Your instructions: What you write must be the lines from the one holding "Where should I click to: Click the white" through the final line of the records below, reproduced exactly, minus the pictures.

====== Available records

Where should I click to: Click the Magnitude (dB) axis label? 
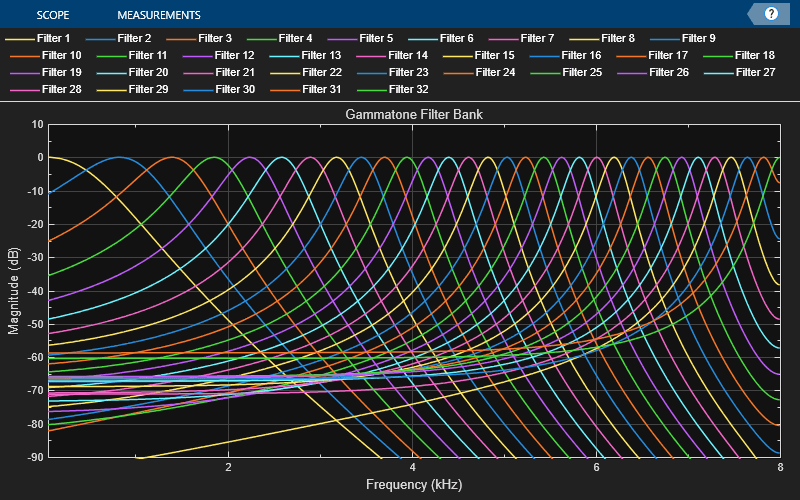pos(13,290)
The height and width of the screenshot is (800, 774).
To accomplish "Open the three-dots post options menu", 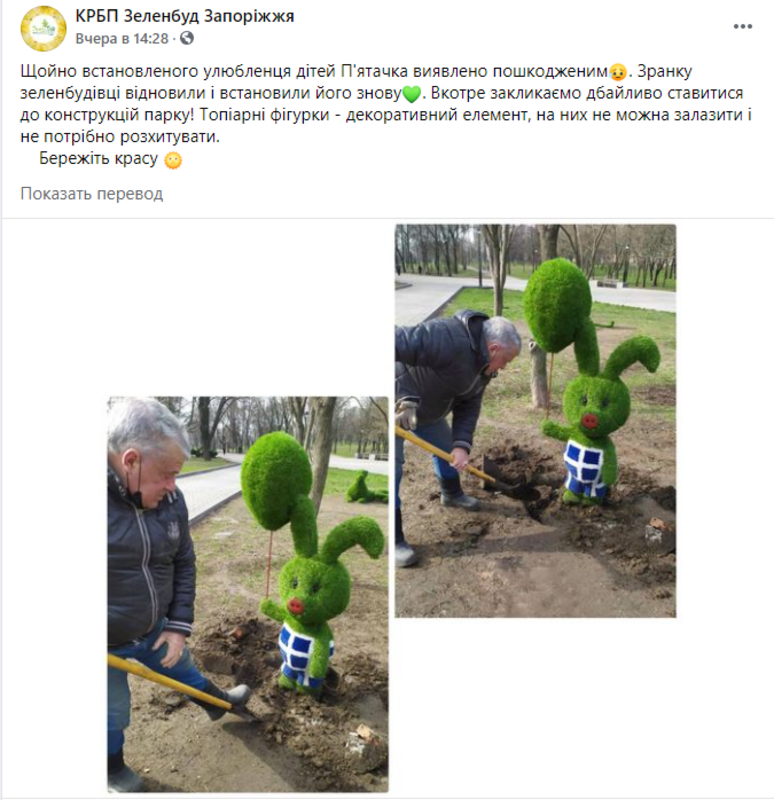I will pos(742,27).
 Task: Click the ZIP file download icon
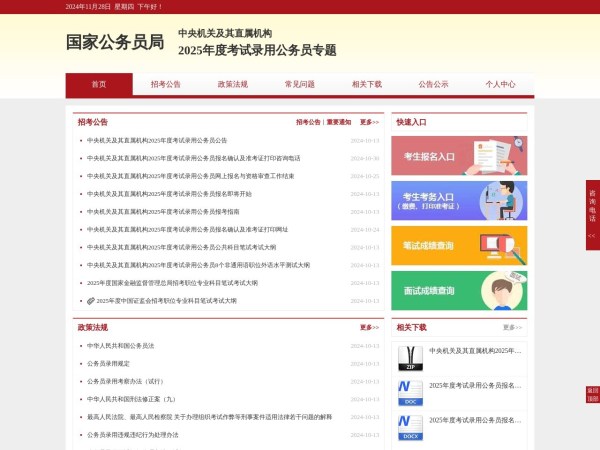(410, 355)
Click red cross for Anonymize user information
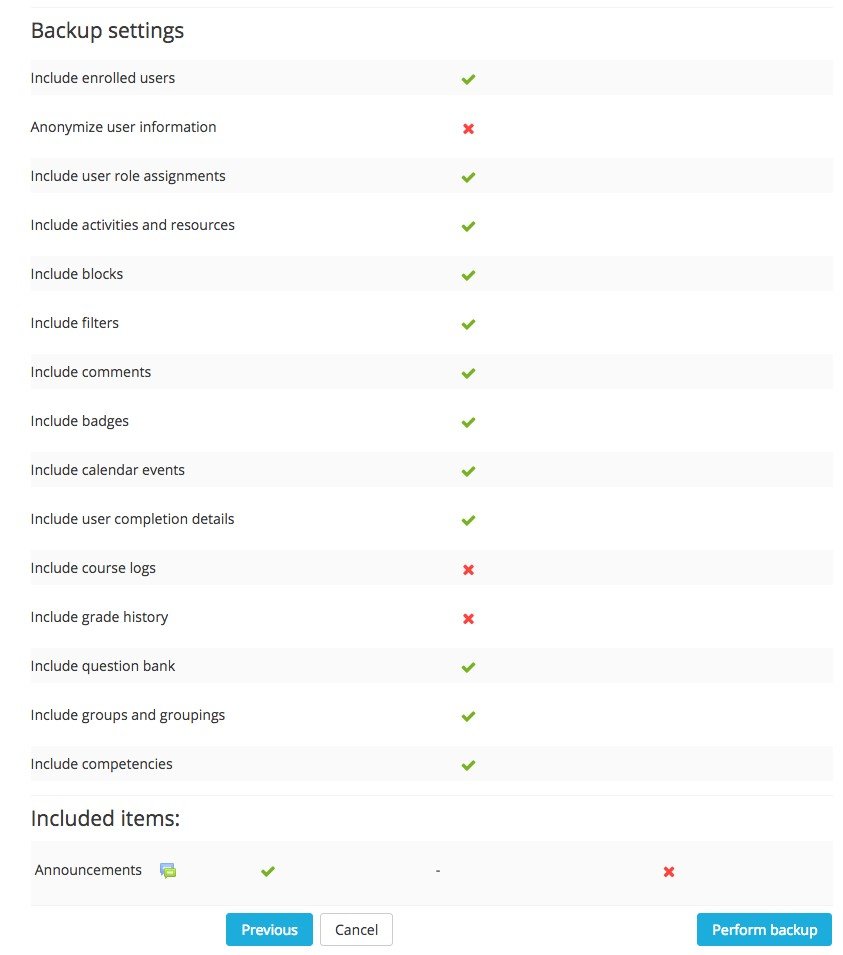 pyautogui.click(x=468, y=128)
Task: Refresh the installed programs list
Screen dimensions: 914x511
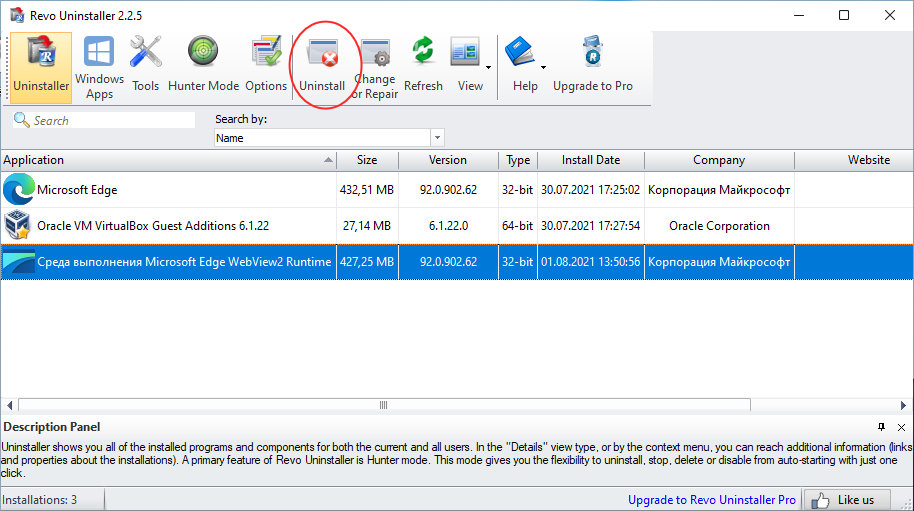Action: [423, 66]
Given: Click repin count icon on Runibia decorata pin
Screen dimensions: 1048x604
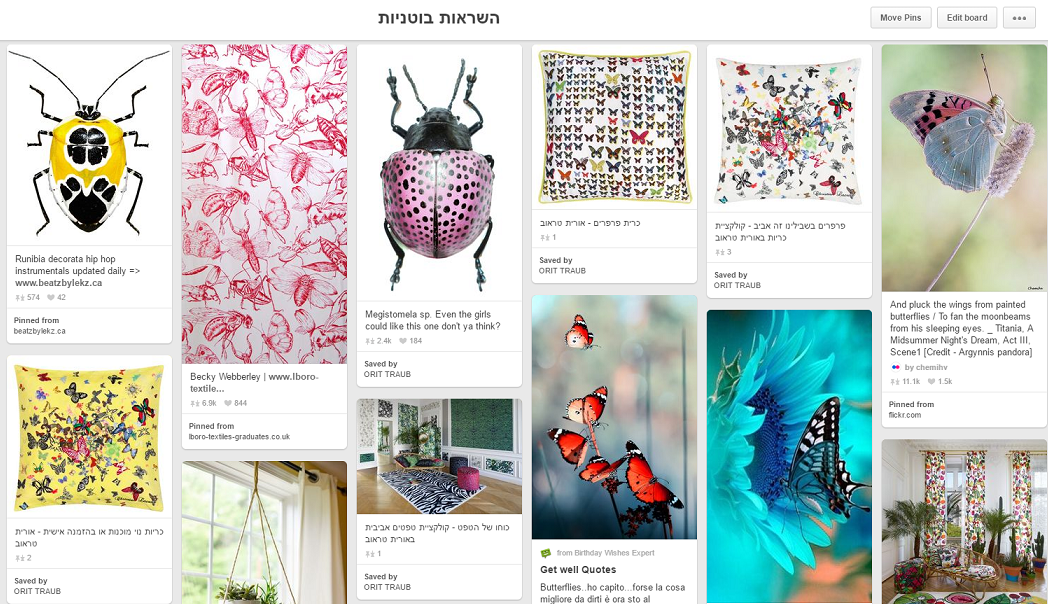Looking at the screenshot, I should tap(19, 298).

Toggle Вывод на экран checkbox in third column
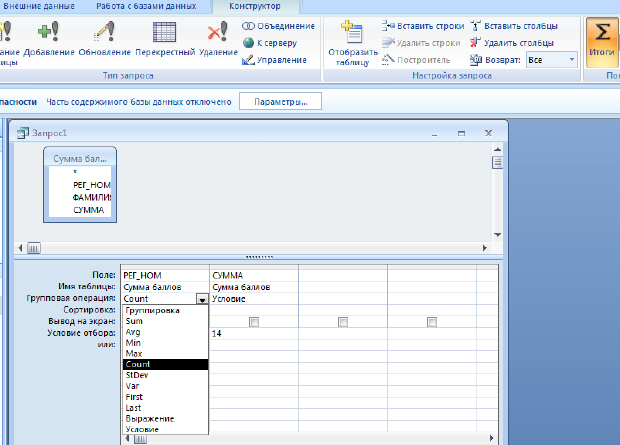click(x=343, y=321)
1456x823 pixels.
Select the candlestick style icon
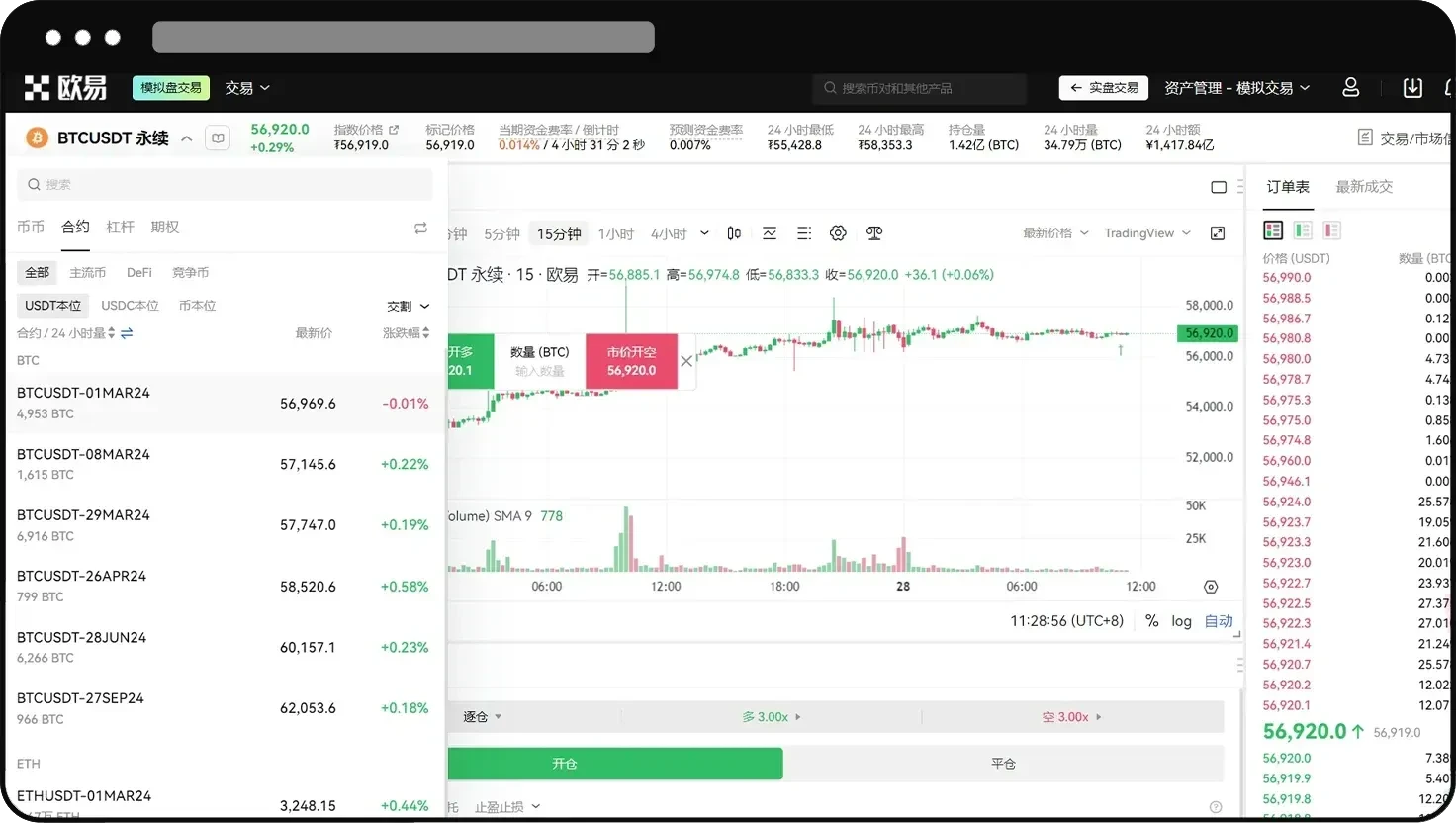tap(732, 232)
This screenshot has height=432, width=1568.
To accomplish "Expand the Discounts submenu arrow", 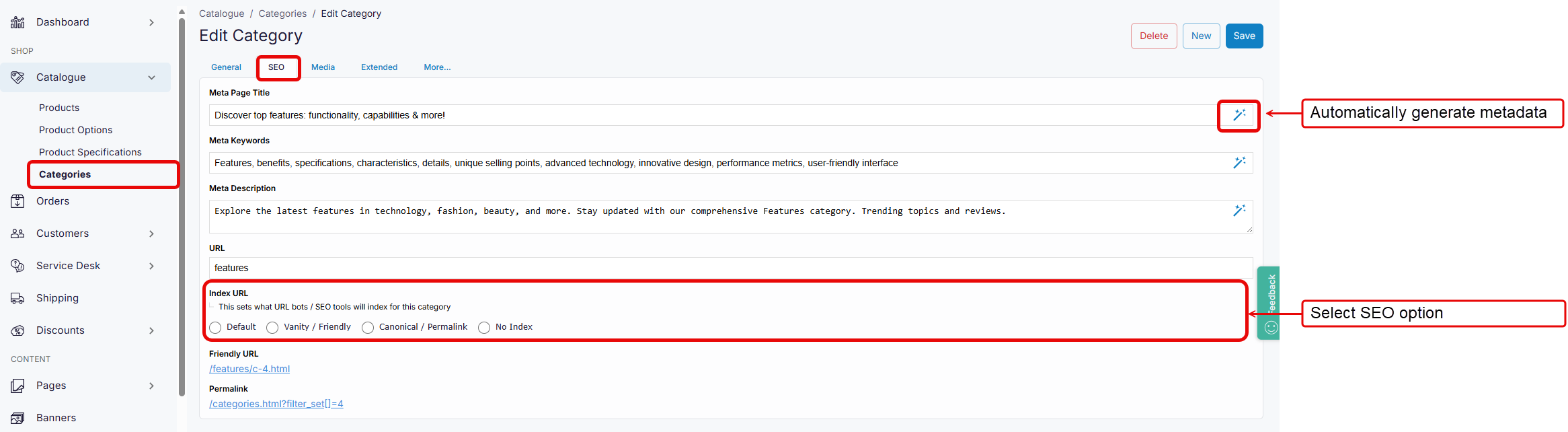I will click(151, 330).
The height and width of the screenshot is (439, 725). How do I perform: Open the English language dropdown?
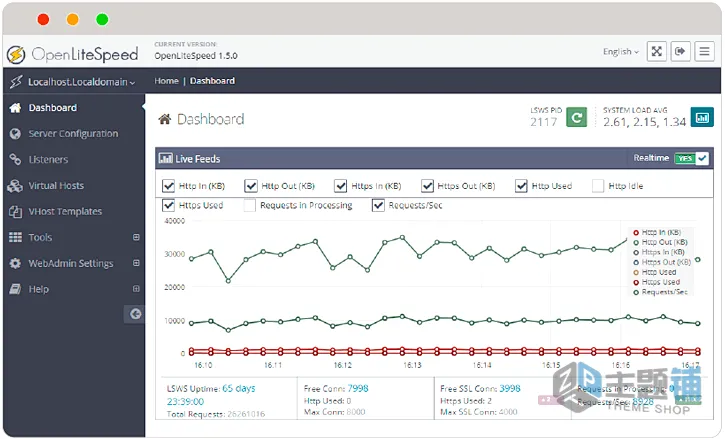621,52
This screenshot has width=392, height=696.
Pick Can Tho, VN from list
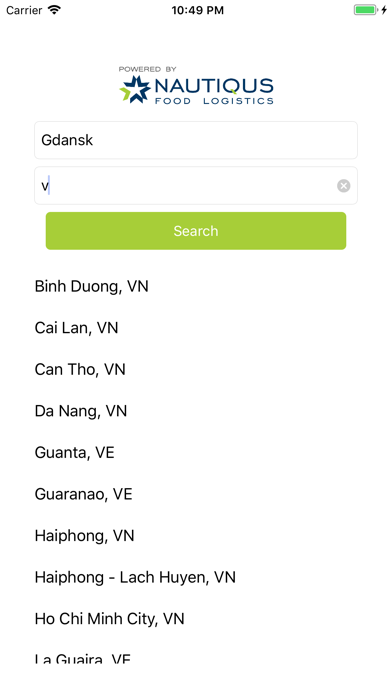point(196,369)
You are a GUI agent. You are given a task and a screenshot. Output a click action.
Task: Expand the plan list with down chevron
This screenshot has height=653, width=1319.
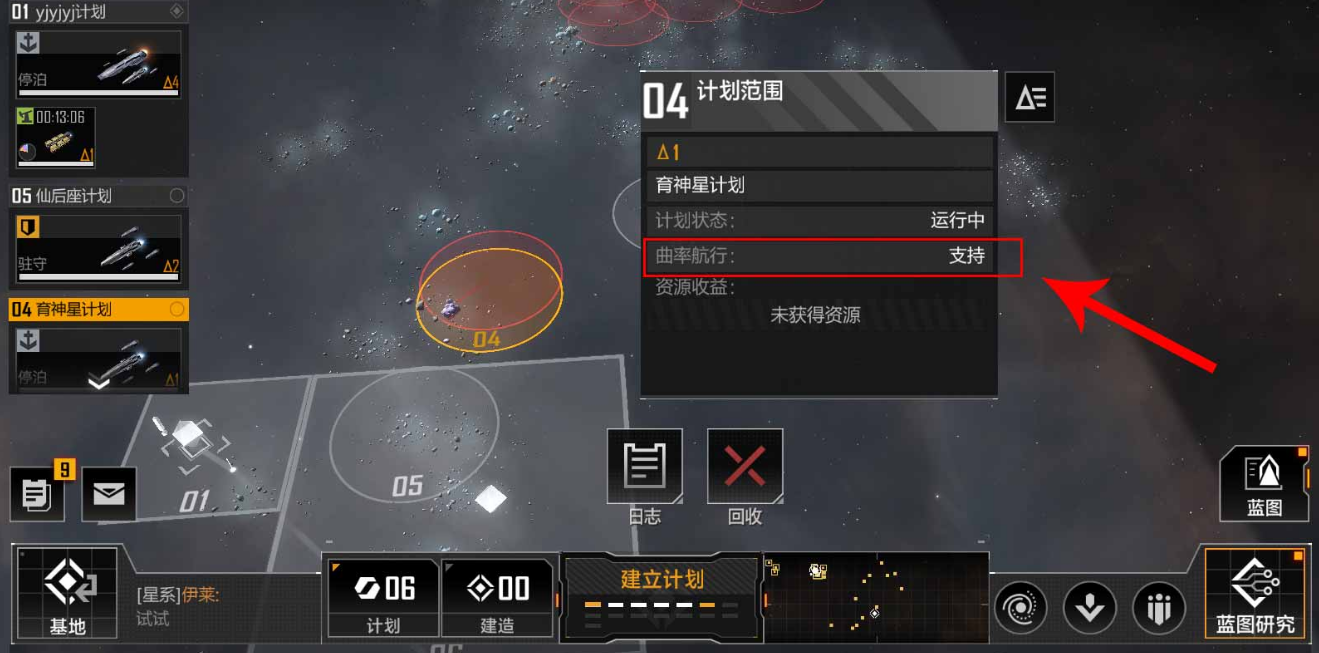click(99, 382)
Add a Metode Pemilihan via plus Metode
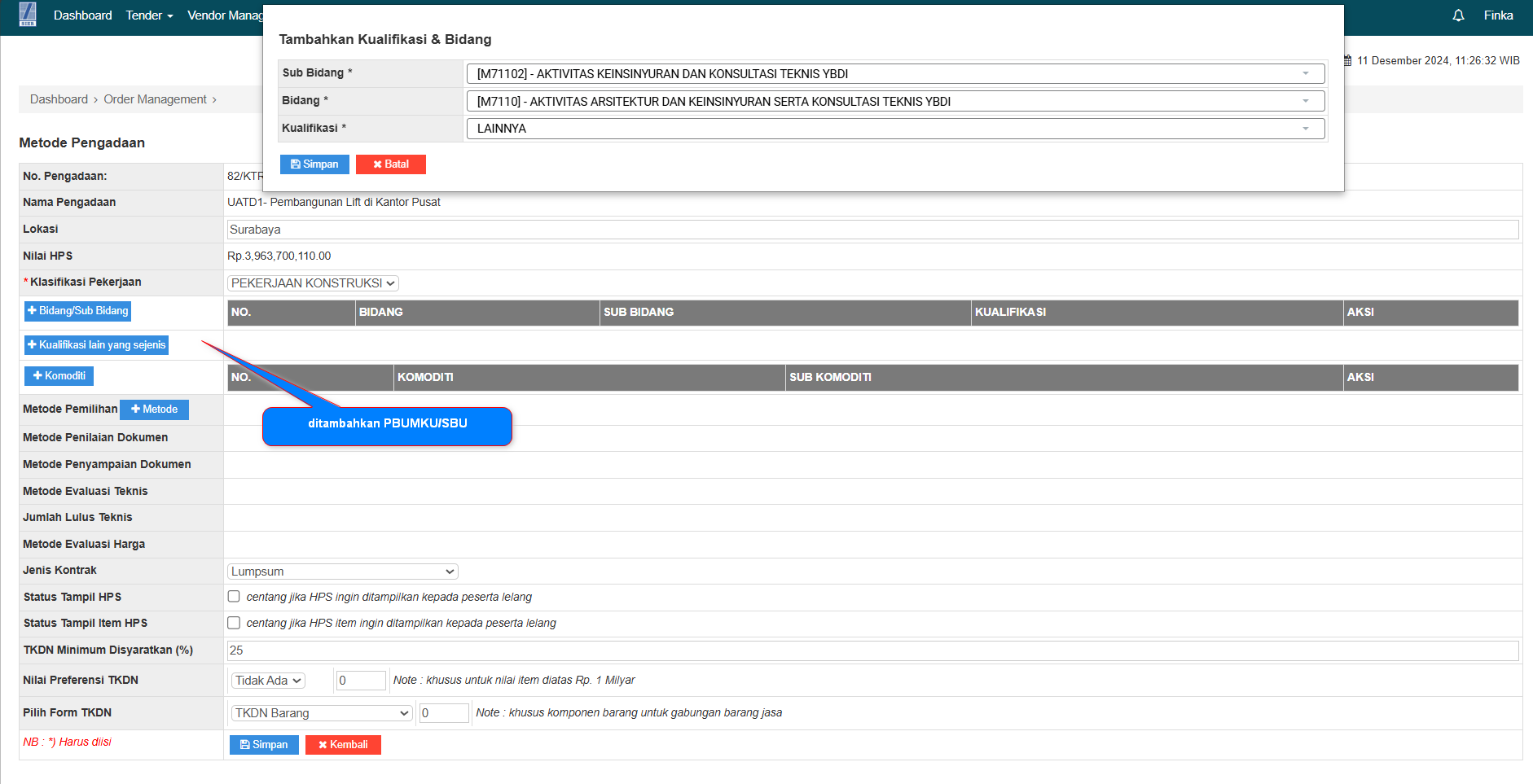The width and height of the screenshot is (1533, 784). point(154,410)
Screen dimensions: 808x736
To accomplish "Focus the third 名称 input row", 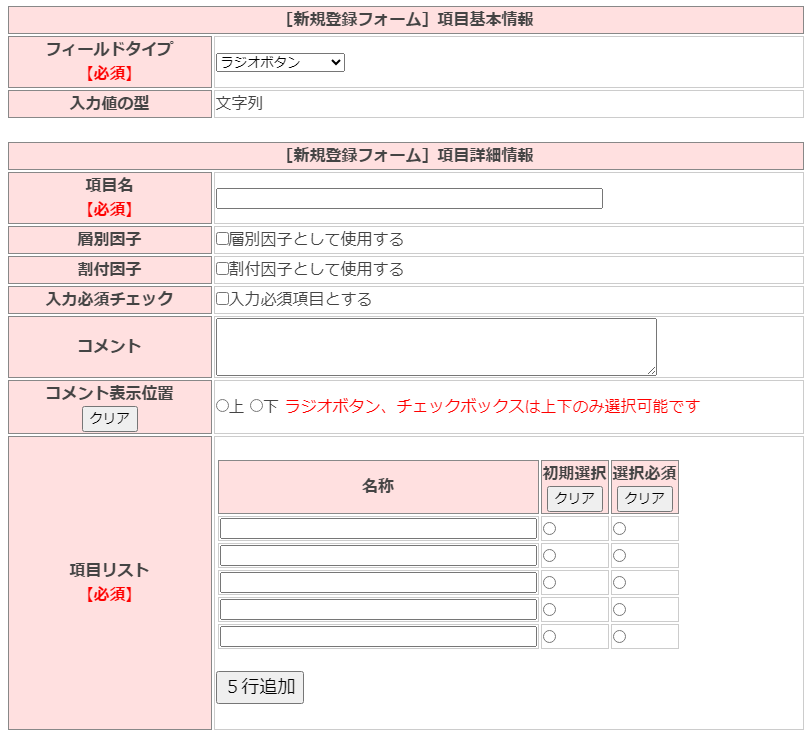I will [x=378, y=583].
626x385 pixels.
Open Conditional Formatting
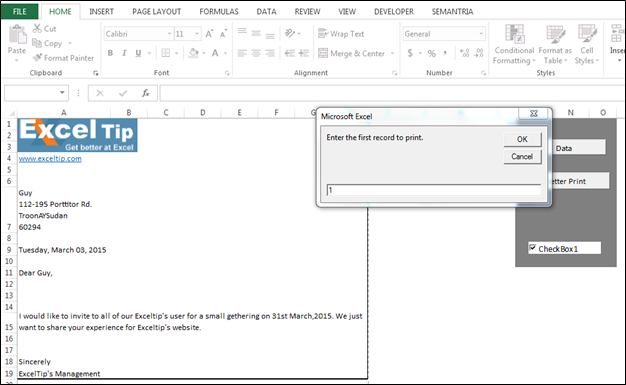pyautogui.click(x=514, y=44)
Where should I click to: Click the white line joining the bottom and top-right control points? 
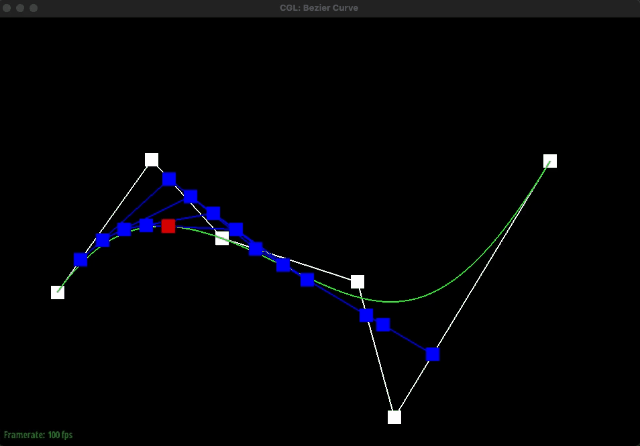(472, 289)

============

Response to the exercise:
Where should I click to: Click the white line joining the bottom and top-right control points? 
(472, 289)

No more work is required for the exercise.